Cutting Efficiency - Congress Must Have Important Things to Do!

http://www.politico.com/news/stories/0412/75748.html

Our US Congress needs to deal with real problems, which is precisely why it's plain wrong for their efforts to waste time cutting efficient programs.

In the link to the Politico op-ed,  Kevin Concannon* described the positive impact of the Supplemental Nutritional Assistance Program (SNAP), our nation's successful food stamp program. He explains how working people who largely live on minimum wage jobs, or less, are helped by food assistance.  What's more, the SNAP program is efficient.

Concannon described meeting a lady working in a hotel gift shop who explained how her family relied on food stamps assistance, because so much of her working class salary was needed to pay bills.

Moreover, SNAP is a well managed program with 96 percent of the resources efficiently utilized. In other words, very little goes to waste when money is invested in food security for people living in poverty or just one paycheck removed from being destitute.

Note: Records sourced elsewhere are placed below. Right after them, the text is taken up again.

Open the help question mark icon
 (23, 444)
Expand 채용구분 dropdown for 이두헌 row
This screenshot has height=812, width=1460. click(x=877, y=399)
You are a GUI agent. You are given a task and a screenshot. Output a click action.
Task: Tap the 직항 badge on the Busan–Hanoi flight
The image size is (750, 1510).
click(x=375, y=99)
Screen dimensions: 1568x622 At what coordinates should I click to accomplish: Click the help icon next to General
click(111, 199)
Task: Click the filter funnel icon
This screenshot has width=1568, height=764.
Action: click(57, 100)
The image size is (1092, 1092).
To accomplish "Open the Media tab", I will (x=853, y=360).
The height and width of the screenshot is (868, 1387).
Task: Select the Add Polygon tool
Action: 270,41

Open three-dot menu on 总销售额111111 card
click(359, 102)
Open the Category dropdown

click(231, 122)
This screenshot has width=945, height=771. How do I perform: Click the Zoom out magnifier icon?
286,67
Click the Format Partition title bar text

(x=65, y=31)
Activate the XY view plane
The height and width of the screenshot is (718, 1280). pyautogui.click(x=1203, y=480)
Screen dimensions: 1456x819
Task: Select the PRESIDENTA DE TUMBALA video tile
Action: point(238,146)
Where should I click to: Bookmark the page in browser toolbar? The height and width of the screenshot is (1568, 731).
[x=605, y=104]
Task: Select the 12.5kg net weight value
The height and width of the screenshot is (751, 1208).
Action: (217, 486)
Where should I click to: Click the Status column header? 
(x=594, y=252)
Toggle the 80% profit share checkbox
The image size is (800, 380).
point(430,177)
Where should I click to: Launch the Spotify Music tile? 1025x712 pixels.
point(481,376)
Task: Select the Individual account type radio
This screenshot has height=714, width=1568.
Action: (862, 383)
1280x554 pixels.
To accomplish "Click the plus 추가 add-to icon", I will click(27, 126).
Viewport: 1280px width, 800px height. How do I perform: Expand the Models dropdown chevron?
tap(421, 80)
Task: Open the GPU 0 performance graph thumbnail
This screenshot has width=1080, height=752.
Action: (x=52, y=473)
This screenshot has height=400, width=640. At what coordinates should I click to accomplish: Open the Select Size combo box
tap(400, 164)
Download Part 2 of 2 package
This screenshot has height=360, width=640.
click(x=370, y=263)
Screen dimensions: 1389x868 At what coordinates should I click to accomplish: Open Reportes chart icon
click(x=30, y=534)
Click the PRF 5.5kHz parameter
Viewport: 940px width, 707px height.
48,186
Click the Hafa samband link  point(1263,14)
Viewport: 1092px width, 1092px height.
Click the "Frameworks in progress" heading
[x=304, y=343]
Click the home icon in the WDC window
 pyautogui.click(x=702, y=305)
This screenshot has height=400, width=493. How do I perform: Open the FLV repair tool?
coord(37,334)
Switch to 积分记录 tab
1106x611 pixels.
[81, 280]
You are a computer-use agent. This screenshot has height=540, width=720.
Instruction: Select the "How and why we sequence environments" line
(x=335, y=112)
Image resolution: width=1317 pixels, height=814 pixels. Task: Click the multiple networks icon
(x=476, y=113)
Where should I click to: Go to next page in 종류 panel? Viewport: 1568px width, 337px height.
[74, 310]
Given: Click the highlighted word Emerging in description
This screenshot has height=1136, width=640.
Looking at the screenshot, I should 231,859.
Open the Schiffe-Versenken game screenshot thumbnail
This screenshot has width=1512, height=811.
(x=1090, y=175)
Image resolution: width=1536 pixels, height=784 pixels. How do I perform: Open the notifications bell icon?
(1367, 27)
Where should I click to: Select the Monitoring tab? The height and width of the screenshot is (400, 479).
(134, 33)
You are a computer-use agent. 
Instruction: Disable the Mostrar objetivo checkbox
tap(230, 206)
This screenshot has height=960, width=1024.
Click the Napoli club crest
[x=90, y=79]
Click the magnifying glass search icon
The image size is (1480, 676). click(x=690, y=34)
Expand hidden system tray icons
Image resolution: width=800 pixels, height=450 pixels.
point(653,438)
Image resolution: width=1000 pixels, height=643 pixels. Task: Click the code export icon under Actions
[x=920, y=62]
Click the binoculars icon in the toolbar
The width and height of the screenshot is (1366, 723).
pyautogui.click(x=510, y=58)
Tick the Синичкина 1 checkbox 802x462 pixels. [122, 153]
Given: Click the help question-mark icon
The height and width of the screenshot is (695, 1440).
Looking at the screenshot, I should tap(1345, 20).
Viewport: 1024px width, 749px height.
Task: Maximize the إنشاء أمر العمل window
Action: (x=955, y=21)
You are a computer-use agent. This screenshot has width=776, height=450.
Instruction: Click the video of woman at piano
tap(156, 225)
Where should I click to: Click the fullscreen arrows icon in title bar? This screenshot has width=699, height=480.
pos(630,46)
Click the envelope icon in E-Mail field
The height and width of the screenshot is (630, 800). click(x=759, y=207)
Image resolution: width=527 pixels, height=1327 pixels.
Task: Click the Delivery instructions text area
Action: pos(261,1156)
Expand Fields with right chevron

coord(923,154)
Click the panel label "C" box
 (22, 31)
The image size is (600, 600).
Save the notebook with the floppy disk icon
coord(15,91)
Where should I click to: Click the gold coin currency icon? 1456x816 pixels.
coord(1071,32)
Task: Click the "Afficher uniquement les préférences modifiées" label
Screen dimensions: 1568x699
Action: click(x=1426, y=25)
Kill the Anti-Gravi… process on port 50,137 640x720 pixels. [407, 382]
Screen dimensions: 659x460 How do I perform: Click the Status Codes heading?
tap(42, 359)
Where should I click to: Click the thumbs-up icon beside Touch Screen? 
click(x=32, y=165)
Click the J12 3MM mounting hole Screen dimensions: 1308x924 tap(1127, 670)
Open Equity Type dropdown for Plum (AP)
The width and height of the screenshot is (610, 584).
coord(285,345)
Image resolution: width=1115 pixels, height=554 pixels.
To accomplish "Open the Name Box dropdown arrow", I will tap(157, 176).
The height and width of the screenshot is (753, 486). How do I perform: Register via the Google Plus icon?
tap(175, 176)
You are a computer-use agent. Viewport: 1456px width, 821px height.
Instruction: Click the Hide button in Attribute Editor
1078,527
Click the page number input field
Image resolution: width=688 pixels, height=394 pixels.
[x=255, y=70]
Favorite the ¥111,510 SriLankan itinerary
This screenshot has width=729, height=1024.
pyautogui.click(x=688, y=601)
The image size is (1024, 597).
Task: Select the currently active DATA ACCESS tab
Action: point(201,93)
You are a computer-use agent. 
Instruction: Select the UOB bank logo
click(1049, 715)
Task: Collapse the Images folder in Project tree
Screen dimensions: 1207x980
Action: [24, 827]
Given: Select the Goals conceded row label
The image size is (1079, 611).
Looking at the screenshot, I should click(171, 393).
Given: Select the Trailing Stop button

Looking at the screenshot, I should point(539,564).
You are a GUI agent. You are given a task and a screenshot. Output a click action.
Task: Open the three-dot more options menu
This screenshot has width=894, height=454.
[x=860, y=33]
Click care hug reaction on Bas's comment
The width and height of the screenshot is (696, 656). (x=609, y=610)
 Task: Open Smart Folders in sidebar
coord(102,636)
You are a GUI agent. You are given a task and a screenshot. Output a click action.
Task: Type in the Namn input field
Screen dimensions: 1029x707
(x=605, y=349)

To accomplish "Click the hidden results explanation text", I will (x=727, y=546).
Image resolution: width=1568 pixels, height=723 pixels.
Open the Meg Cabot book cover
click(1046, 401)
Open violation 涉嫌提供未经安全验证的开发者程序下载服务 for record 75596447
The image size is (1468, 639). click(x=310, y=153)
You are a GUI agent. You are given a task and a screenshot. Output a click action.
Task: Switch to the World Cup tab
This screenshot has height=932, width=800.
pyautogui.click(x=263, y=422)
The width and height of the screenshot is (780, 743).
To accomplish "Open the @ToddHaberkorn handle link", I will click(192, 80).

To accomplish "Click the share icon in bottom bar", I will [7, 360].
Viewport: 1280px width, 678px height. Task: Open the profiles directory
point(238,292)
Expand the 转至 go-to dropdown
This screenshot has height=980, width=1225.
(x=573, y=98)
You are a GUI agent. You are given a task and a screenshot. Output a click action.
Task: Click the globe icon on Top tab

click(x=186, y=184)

Yet, the US Congress used valuable tax payer paid for time to cut funding for SNAP.  I dare to speculate, some of the deliberation about the cuts were done while Congress and staffers were eating.


"That’s why it’s so puzzling that the House Agriculture Committee passed more than $33 billion in additional cuts to SNAP — at a time when the program has never been more urgently needed by Americans, and its operation is highly efficient," writes Concannon.
Read more: http://www.politico.com/news/stories/0412/75748_Page2.html#ixzz1toHwi7yc


Among the wasteful programs that could, instead, be cut is the elimination of completely unnecessary American military installations in Japan. In fact, Japan doesn't even want the US military to be in their country, at all.  There are already US military bases in Korea, where our security presence is necessary for national defense.

Cutting just one US military base in Japan would likely pay for the entire SNAP program with money left over to improve compliance surveillance.  One could easily make the case that US tax money does a lot to help food security in Japan, because funding one base certainly provides millions of dollars in salaries for everyone working in the facilities.

Food security is never an issue with the US Congress, who enjoy salaries well above the national average- and certainly substantially higher than minimum wage.  Money to support SNAP, to help the working poor, comes from the same tax source as Congressional salaries.

One reason social programs and food security programs like SNAP are considered by Congress is because the beneficiaries are completely terrified to write as advocates for their own needs.  I've seen this desperate recoil response time and again while working with Maine Care beneficiaries. For the poor to say anything to advocate for their needs puts them "on the radar screen", so to speak, and a target for cuts to medical care or housing subsidies.

It's time American tax payers stop paying high salaries to Congress while the elected officials, who we pay for, waste time cutting programs for the poor.

*Kevin Concannon is the undersecretary for food, nutrition and consumer services at the Department of Agriculture.